Appellant next objects to the district attorney's comment that it seemed highly improbable that an unknown person had placed marijuana in the car of a man previously convicted for possession, and that this constituted a ‘beautiful coincidence.’ Here again, the district attorney was merely attempting to cast doubt on appellant's story that he did not know how the marijuana had gotten into his car and that it must have been planted.
Appellant further objects to the district attorney's comment that appellant's possible motive for coming to Santa Rosa from Los Angeles was that ‘things were getting too warm elsewhere,’ and that it seemed strange that appellant would choose to drive around at 3 o'clock in the morning with two boys much younger than himself. Once again, the district attorney was merely commenting on the facts in evidence which would tend to create suspicion as to appellant's activities. It is certainly within the range of permissible comment to point out that appellant's companions were much younger than himself and to suggest a possible motive for appellant's trip to Santa Rosa, in view of the fact that appellant testified he was employed in Los Angeles.

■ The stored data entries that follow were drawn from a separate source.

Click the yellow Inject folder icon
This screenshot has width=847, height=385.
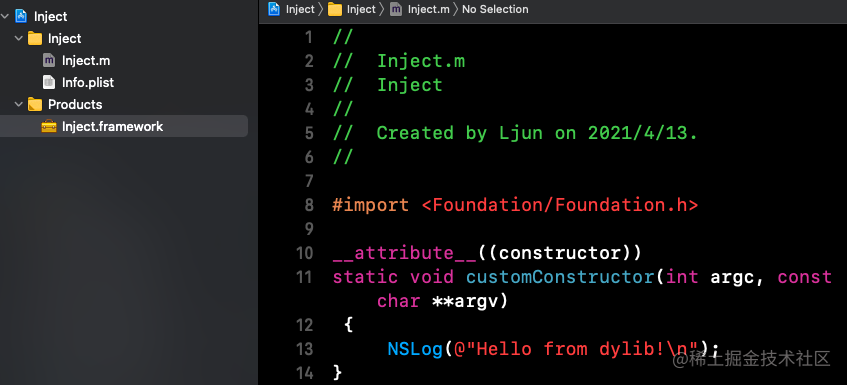(x=35, y=38)
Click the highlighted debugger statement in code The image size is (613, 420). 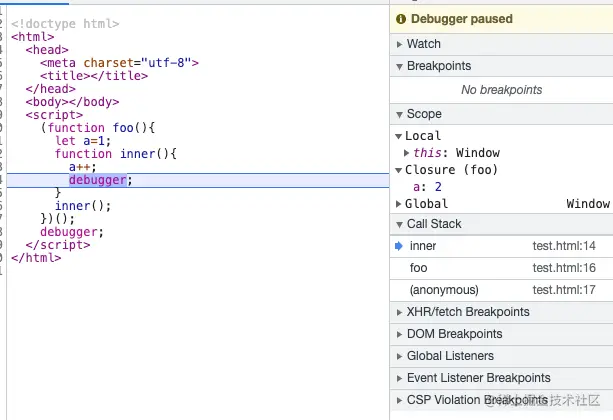pos(98,180)
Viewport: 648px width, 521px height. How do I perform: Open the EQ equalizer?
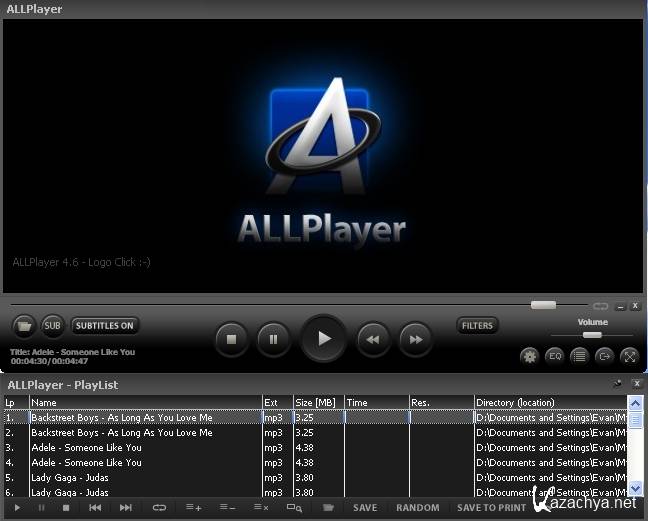coord(554,355)
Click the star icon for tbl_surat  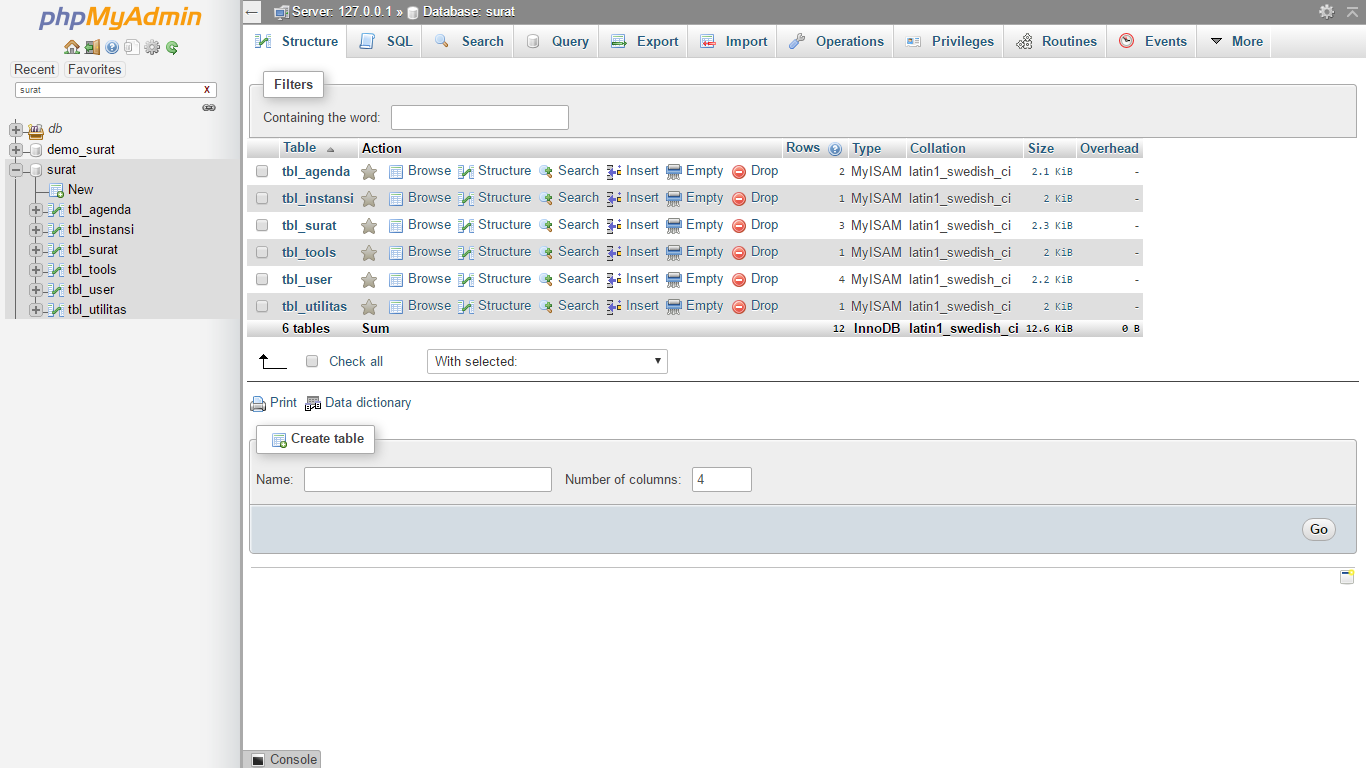coord(369,226)
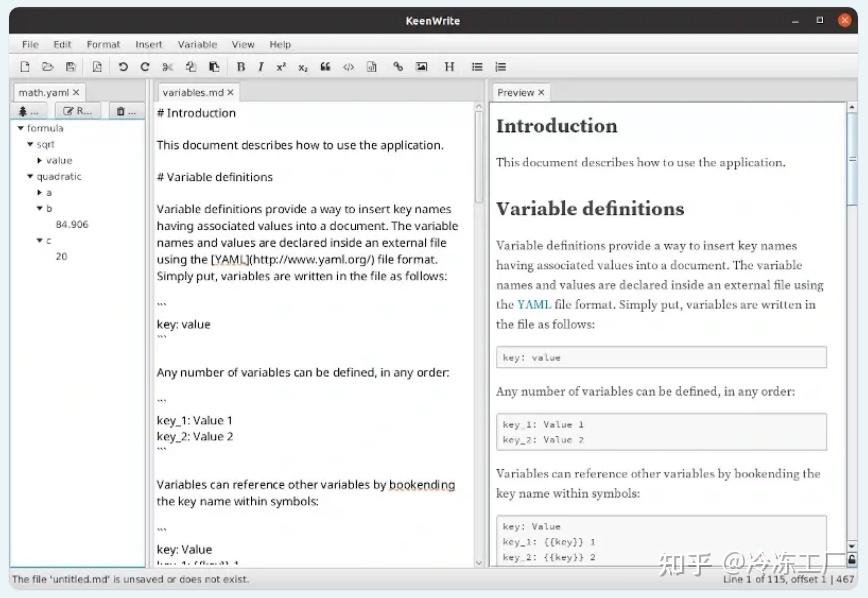Undo the last edit
Viewport: 868px width, 598px height.
[x=122, y=66]
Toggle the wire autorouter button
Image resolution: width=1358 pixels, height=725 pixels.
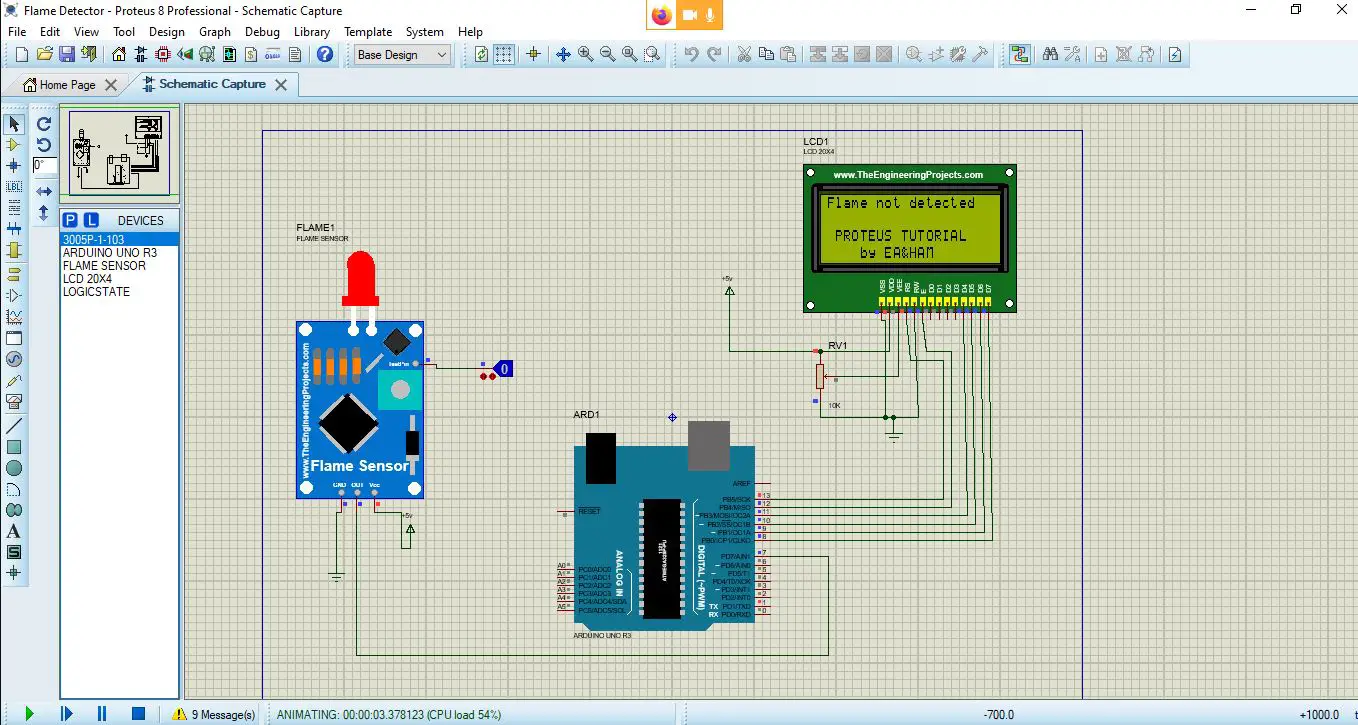click(1019, 55)
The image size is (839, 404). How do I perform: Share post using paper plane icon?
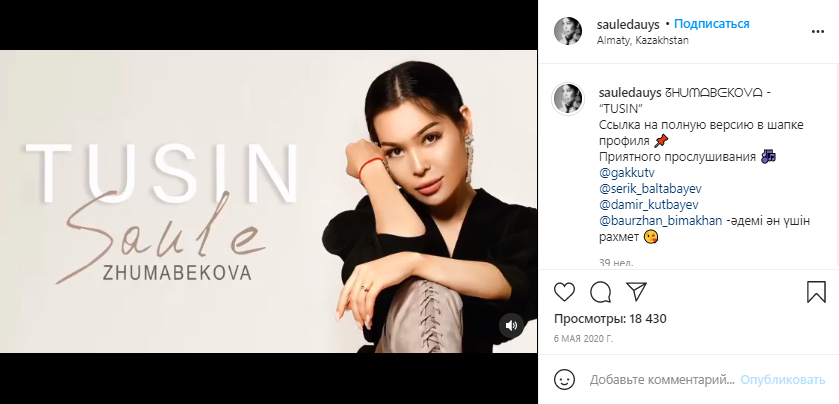(636, 292)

The rule is well established that the scope of permissible comment by a prosecuting attorney is an extremely broad one. In People v. Planagan (1944) 65 Cal.App.2d 371, 150 P.2d 927, the court, in discussing the district attorney's scope of comment, quoted the following passage from 4 Cal.Jur. 10-Yr.Supp., 1943 revision, page 767: “The permissible range of discussion of the merits of the case, both as to the law and the facts, is comprehensive. The attorney may discuss and argue questions of law, excuse or condemn the motives of actors, and advance any theory that finds support in the evidence. The credibility of witnesses may be assailed by him, if credibility has been impeached by evidence, by inconsistencies or incoherence of testimony, by the witness's manner of testifying, by the appearance of the witness while testifying, or by circumstances. * * * He may denounce a theory of the defense * * *. In addressing the jury, the prosecuting attorney should restrict the scope of his statements to matters that are within the record. He should not attempt to evolve any theory or to introduce into the case any feature that is not fairly and reasonably justified by the evidence.” (p. 407, 150 P.2d at p. 946.) In the instant case, the district attorney's comments were clearly designed to cast doubt on appellant's credibility. In order to accomplish his purpose the district attorney pointed out that appellant had ample motive for lying and stressed the improbability of appellant's story that the marijuana had been planted in his car. The district attorney also indicated a possible reason for appellant's trip to Santa Rosa and remarked on the fact that appellant had been driving around in the early hours of the morning with two younger boys.
KAUFMAN, P. J., and AGEE, J., concur.